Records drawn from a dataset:
================================
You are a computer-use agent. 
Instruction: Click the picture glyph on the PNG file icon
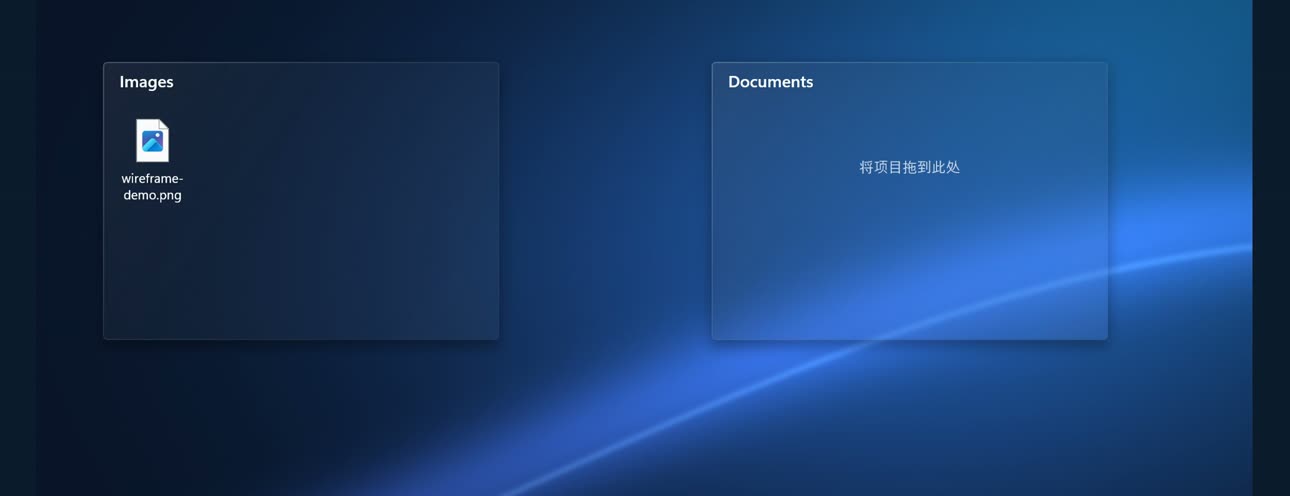(153, 142)
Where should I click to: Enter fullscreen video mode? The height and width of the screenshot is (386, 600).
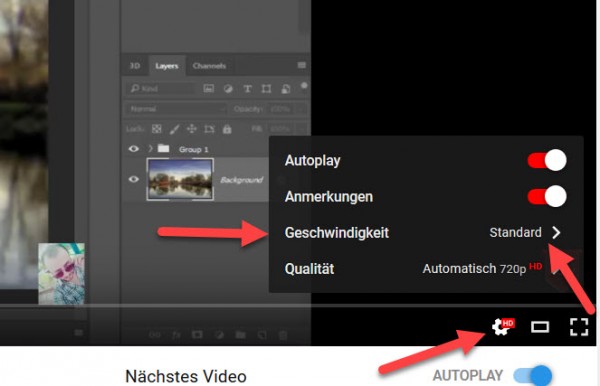579,327
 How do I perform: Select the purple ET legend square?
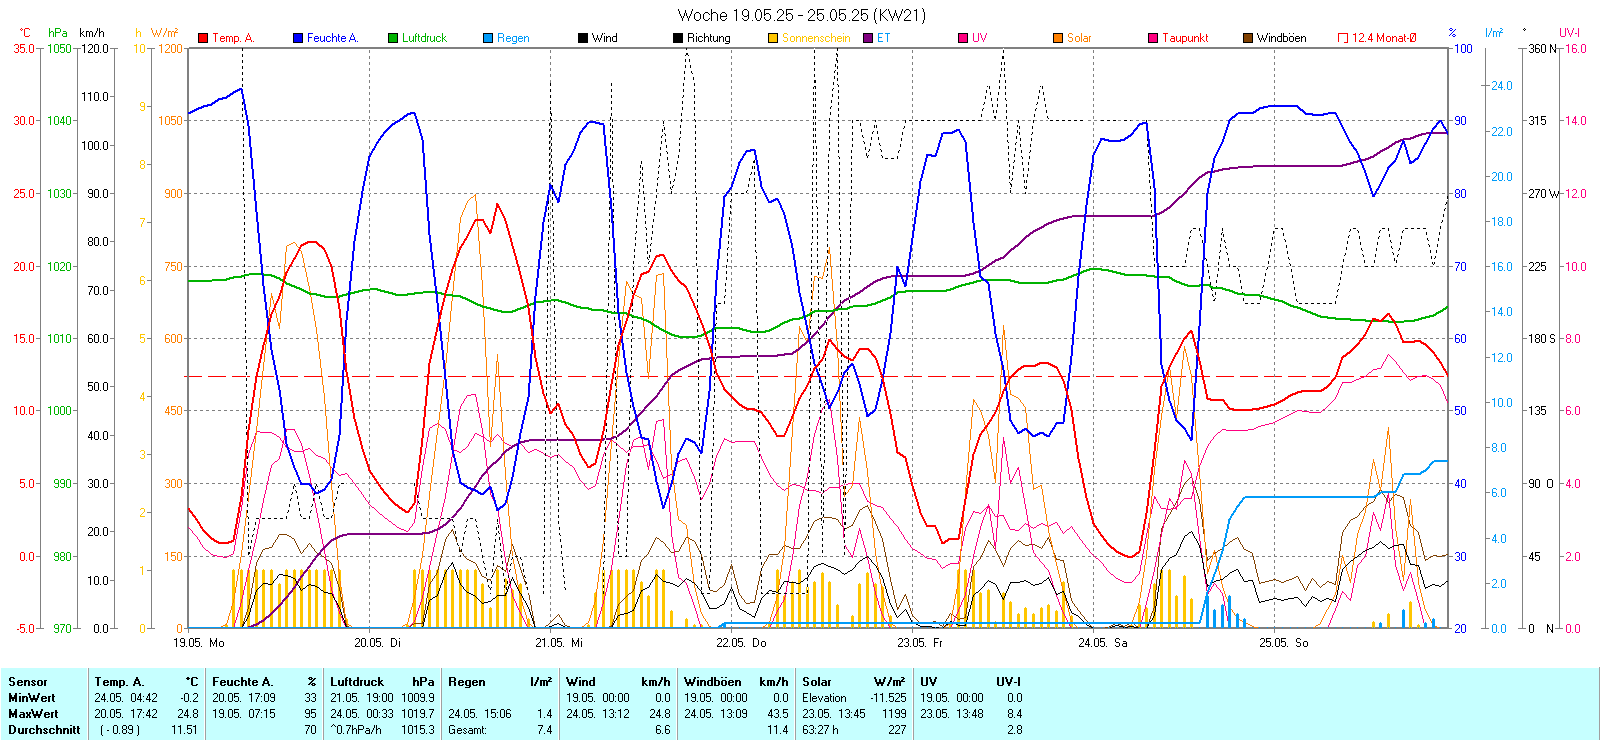coord(868,38)
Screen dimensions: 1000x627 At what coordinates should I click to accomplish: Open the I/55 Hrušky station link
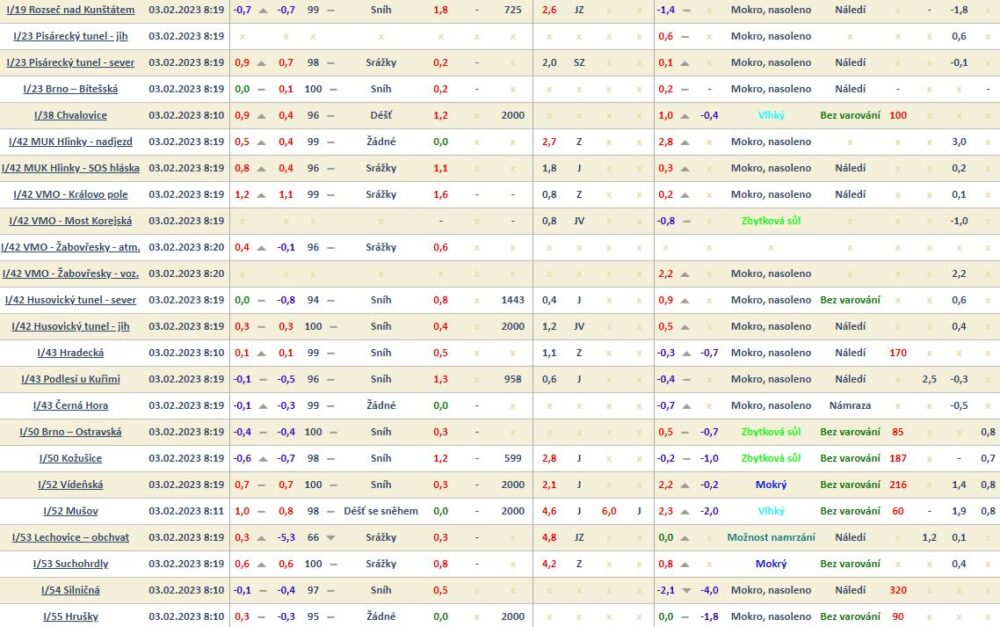click(70, 617)
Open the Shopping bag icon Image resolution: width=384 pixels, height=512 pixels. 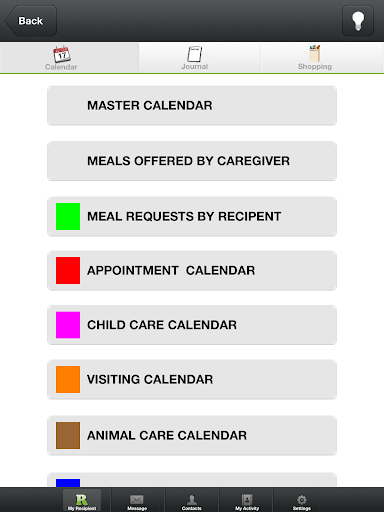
================================
→ **What the task requires**: Retype only the lines above from the one with "Instruction: Click the" through the last, both ends included, keeping every picture out of the copy.

→ **Output for this task**:
Instruction: Click the picture glyph on the PNG file icon
(153, 142)
Where should I click to: Enter fullscreen video mode? The height and width of the screenshot is (386, 600).
579,327
 How do I perform: Select the purple ET legend square?
coord(868,38)
Screen dimensions: 1000x627 At what coordinates should I click to accomplish: Open the I/55 Hrušky station link
click(70, 617)
Open the Shopping bag icon Image resolution: width=384 pixels, height=512 pixels. 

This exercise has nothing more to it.